EXTRAIT CHOISI:
──────

Laisser de la place à la colère
Exprimer sa colère sans détruire les relations, une exploration
La semaine dernière j'ai eu le grand plaisir d'animer une session de formation à la Radical Collaboration et une participante a partagé un questionnement sur la colère :
“Quelle place peut-on donner à la colère dans des discussions d'équipe ? Notamment quand on est manager.”
La colère est une émotion mal-aimée. Souvent confondue avec la violence, elle est pourtant une émotionnelle essentielle, capable d’alerte sur des limites franchies ou des besoins non satisfaits. Tout dépend de comment, quand et à quel escient on l’utilise.
Dans cette édition, nous allons creuser :
Ce qu’est la colère et son rôle pour ajuster le fonctionnement d’une équipe
Comment évacuer sa colère
Comment exprimer une colère d’une manière qui prend soin des relations dans l’équipe
Bonne lecture !
PS : un grand merci à Layla, Romain, Kevin, Fanny, Amélie, Nambinintsoa, Cindy, Louis-René et Bertrand pour vos relectures et ajouts judicieux.
Pourquoi parler de colère ?
Avant de rentrer dans le “comment”, dans une partie plus pratique autour de la colère, j’avais envie de vous partager 3 changements de regard de ces dernières années sur la colère :
L’évolution de mon propre rapport à la colère. En sortant de mécanismes de suradaptation très ancrés (qui se manifestaient chez moi par une difficulté à poser des limites, à être sincère sur les sujets difficiles), j’ai compris dans mon corps et dans ma vie à quel point je devais laisser plus de place à ma colère. Plus qu’un désir c’était une nécessité vitale. L’absence d’expression de ma colère se manifestait par des formes subtiles de dépression et de perte complète de vitalité.

──────

DONNÉES FOURNIES:
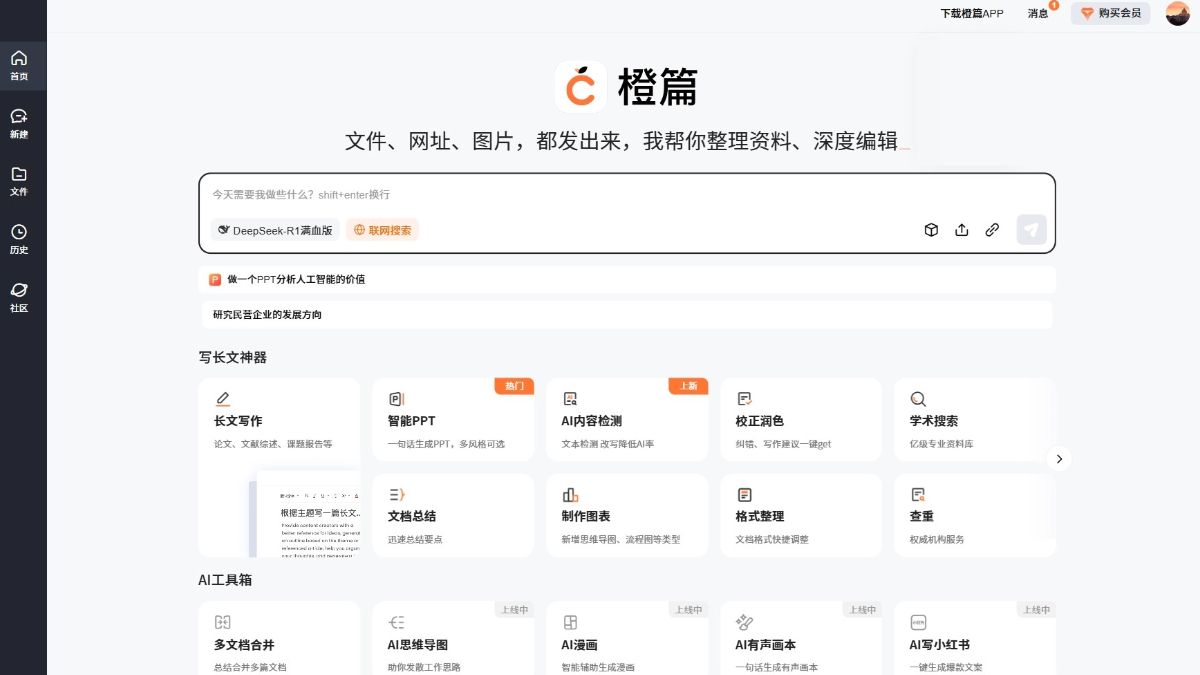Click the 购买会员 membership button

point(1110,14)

──────

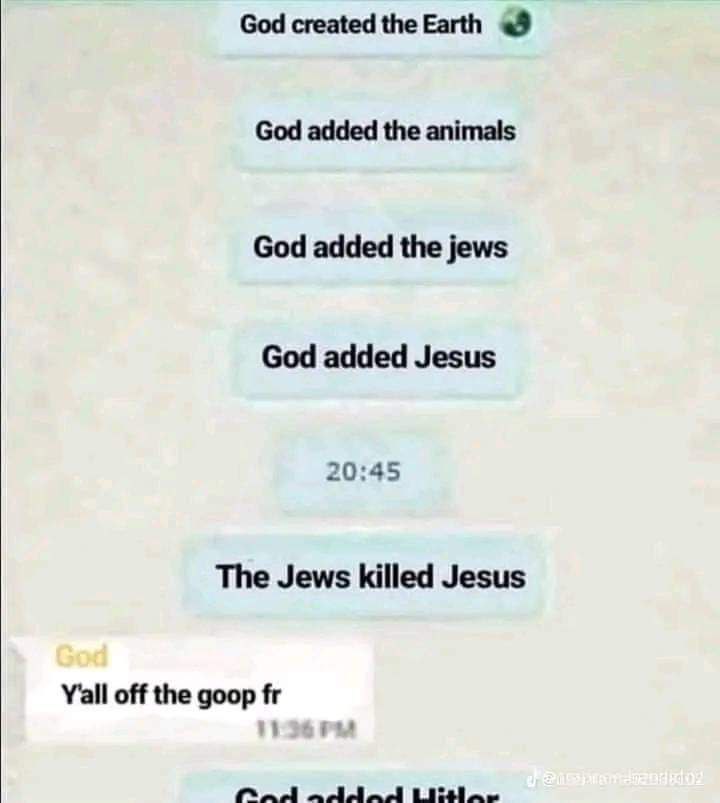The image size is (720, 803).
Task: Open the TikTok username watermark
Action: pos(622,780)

──────

QUESTIONS À TRAITER:
**a.** Avec quoi la colère est-elle souvent confondue selon le texte sur la colère ?
**b.** Recopiez le passage du texte sur la colère allant de « La colère est » jusqu'à « et ajouts judicieux. » inclus.

RÉPONSES PAR NUMÉRO:
**a.** Avec la violence.

**b.**
La colère est une émotion mal-aimée. Souvent confondue avec la violence, elle est pourtant une émotionnelle essentielle, capable d’alerte sur des limites franchies ou des besoins non satisfaits. Tout dépend de comment, quand et à quel escient on l’utilise.
Dans cette édition, nous allons creuser :
Ce qu’est la colère et son rôle pour ajuster le fonctionnement d’une équipe
Comment évacuer sa colère
Comment exprimer une colère d’une manière qui prend soin des relations dans l’équipe
Bonne lecture !
PS : un grand merci à Layla, Romain, Kevin, Fanny, Amélie, Nambinintsoa, Cindy, Louis-René et Bertrand pour vos relectures et ajouts judicieux.